> _WHAT IS EXPECTED_: Exclude pictures; retype the lines below from the line containing "Task: Tick the" through the end of the records, both ends kept.

(Dataset entries)
————

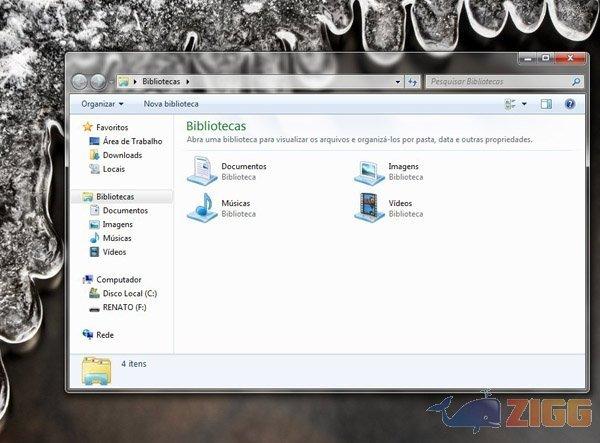Click Rede in the navigation pane

[x=104, y=335]
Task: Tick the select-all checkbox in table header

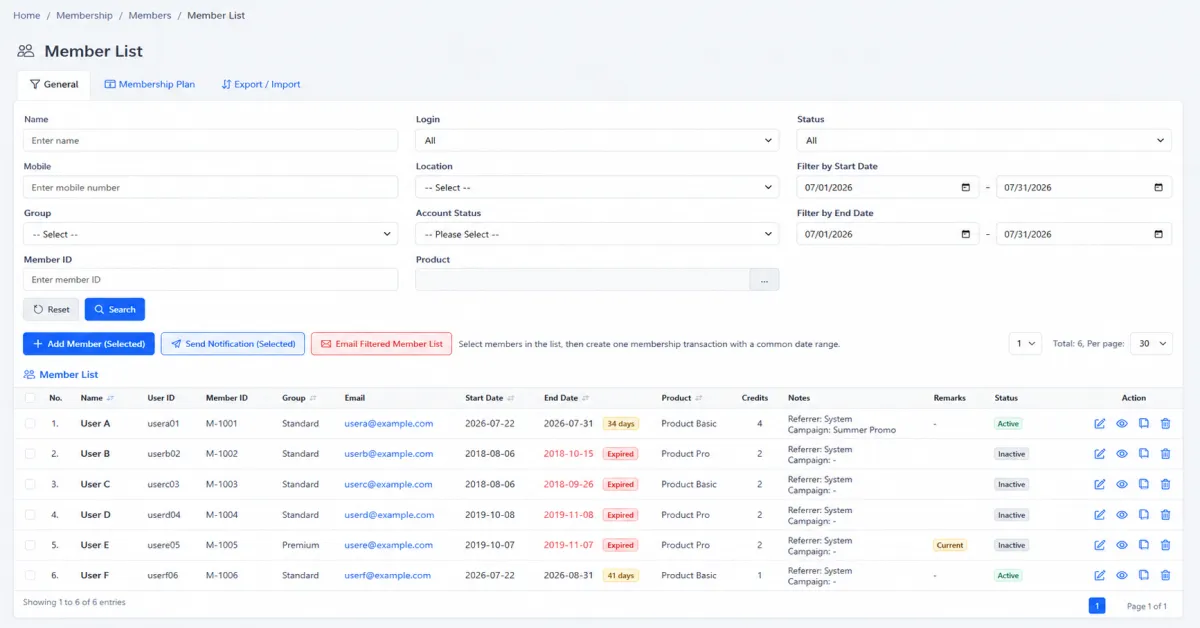Action: (30, 398)
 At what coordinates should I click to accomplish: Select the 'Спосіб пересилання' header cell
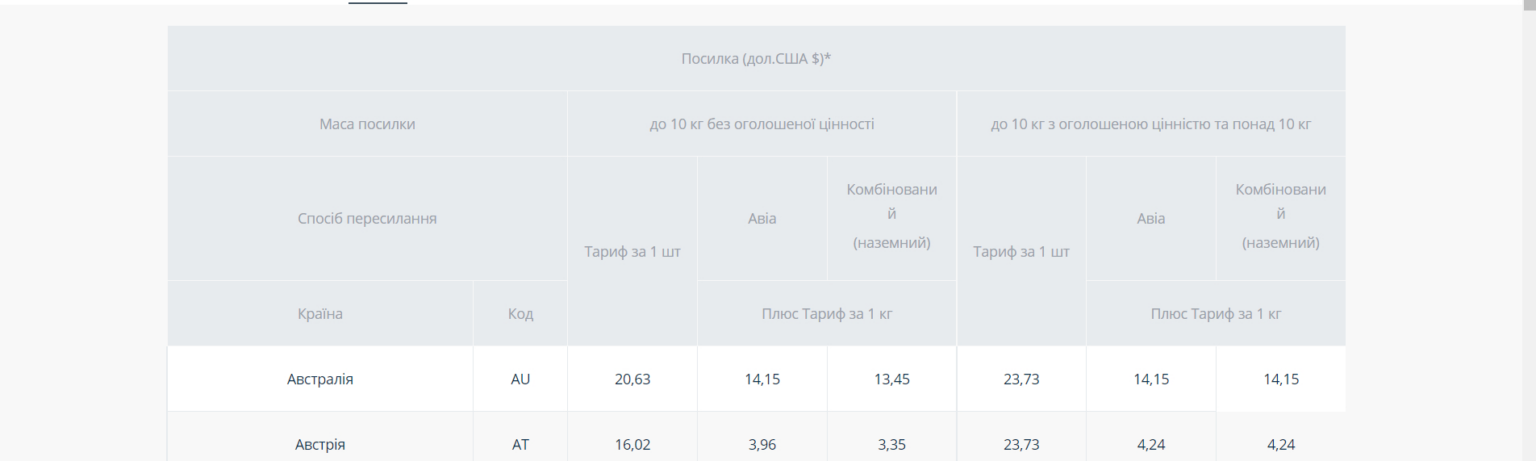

————

> _EXERCISE OUTPUT_:
Task: Tick the select-all checkbox in table header

Action: (30, 398)
 At what coordinates should I click to accomplish: Select the 'Спосіб пересилання' header cell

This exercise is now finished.